Sunday, January 27, 2008

Outlook for indian stock markets


Market outlook:-

Each Time the Sensex corrects from highs,some common questions haunts retail investors:
"Are we going to correct more?Is it the rite time to buy? Is the market going to make another top after the correction just like every other correction happened in the past?" If investors get both aspects — the framework of this bull run and its longevity backed by high conviction levels — right, it will be easier to retain equity exposure amidst high volatility. While in the long term, the market is driven by factors like economic growth, earnings, valuations, economic health etc, in the short term, only two factors work — liquidity and sentiment.India is among the 10 countries in the world to have a trillion-dollar GDP and m-cap simultaneously. It is the 14th largest country globally in terms of m-cap and 12th largest economy in terms of GDP. It is also the fourth largest market in Asia (after Tokyo, Hong Kong and Shanghai), and India's GDP growth rate (over 9%) is the second-fastest globally.The country's per capita income has risen over 8% in the past 2-3 years.Domestic entrepreneurs are ready to play the global game with the mindset of creating Indian MNCs. These factors signify that India has reached global scale and size. The economy is on its way to becoming an economic super power. There will be some speed bumps along the way, but there won't be any U-turns.
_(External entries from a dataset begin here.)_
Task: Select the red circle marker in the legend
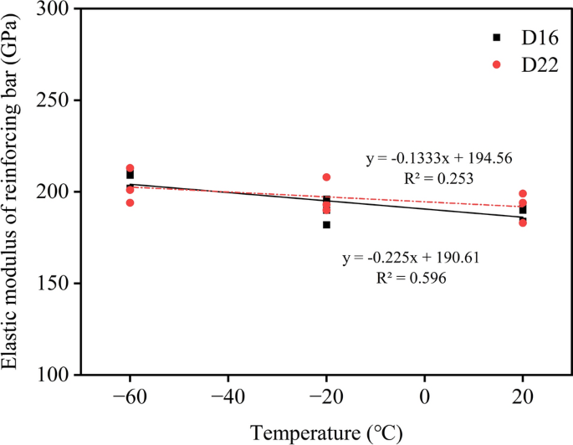coord(496,64)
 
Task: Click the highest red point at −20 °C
coord(326,177)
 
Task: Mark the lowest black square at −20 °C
coord(326,225)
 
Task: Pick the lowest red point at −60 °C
coord(130,202)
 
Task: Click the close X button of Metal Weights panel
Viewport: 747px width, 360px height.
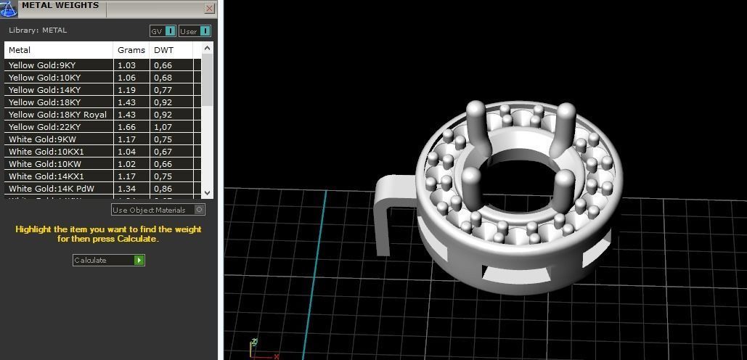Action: click(x=209, y=9)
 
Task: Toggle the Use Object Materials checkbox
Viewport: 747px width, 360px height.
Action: click(x=200, y=210)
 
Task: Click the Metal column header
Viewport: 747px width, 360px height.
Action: click(x=20, y=50)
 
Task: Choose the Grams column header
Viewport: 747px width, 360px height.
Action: click(x=131, y=50)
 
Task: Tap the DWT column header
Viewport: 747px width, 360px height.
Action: click(x=163, y=50)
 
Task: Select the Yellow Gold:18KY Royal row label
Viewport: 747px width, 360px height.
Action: click(x=57, y=115)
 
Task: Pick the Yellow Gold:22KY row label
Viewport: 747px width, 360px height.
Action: click(x=44, y=127)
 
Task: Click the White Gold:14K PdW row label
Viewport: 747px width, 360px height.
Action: click(x=51, y=189)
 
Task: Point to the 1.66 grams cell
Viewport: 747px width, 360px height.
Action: click(x=126, y=127)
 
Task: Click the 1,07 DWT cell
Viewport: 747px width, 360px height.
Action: click(x=163, y=127)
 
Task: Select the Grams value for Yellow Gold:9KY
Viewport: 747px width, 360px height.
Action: click(x=126, y=65)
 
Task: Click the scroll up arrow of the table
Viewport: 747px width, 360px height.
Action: click(x=208, y=49)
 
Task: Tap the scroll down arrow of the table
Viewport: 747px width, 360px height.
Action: click(x=208, y=192)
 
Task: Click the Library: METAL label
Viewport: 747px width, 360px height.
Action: click(x=38, y=30)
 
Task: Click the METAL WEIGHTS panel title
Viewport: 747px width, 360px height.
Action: click(x=60, y=6)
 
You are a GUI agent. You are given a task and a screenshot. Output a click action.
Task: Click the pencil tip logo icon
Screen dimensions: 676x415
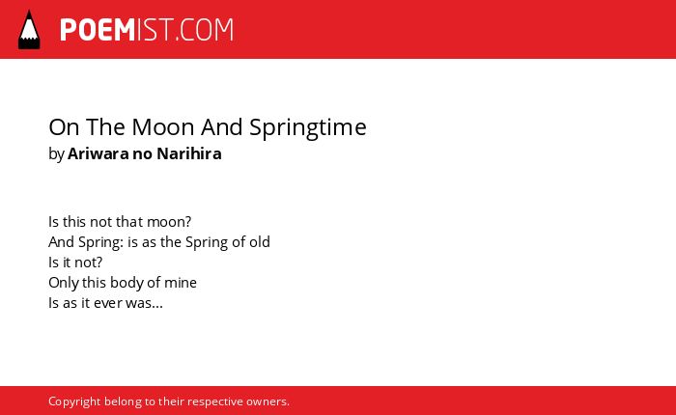tap(29, 30)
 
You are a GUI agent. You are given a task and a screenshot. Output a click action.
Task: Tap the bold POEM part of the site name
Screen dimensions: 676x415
tap(98, 30)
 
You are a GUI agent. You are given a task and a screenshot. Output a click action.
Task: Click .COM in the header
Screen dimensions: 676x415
tap(205, 30)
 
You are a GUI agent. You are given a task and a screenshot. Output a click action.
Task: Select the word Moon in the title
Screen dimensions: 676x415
tap(163, 127)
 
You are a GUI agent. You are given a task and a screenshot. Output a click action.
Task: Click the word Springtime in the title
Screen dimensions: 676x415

As is the case globally, when economies undergo this transformation, the equity asset class creates wealth in the economy and outperforms most asset classes.India will witness the same phenomenon; equities will outperform most asset classes over 3-5 years. From a macro perspective, India may look a bit expensive, but taking into account the growth profile and possibility of value unlocking from balance sheets, it is bound to remain expensive.The idea is to take exposure in the right sectors and stocks.Greed- and fear-driven sentiments cause market movements in the short term. What happened in February/ March '07 reflected fear among market participants. As inflationary pressures started to cool off, the fear started receding, backed by strong corporate earnings and domestic and international inflows. Though the market performed well in April/May '07, there is a lot of scepticism.

Technically, market bottoms are an outcome of panic-selling as large buying dries out, while tops are made when investors feel left out and start buying to gain market exposure without paying attention to price — a phenomenon which may be termed 'panic buying'.But now we are coming out of the greed stage and moving towards the panic selling stage.How long it will last is a function of liquidity in the short term, global markets and news flows. There can be some bounceback before another correction sets in. Macro level concerns like the rupee's appreciation, interest rate pressures, US recessions,Fii selling will remain and may create an overhang.At the same time, there's enough appetite for corrections to buy Indian paper.The Sensex may remain in the 18300-20500 range in these jan-april quarter.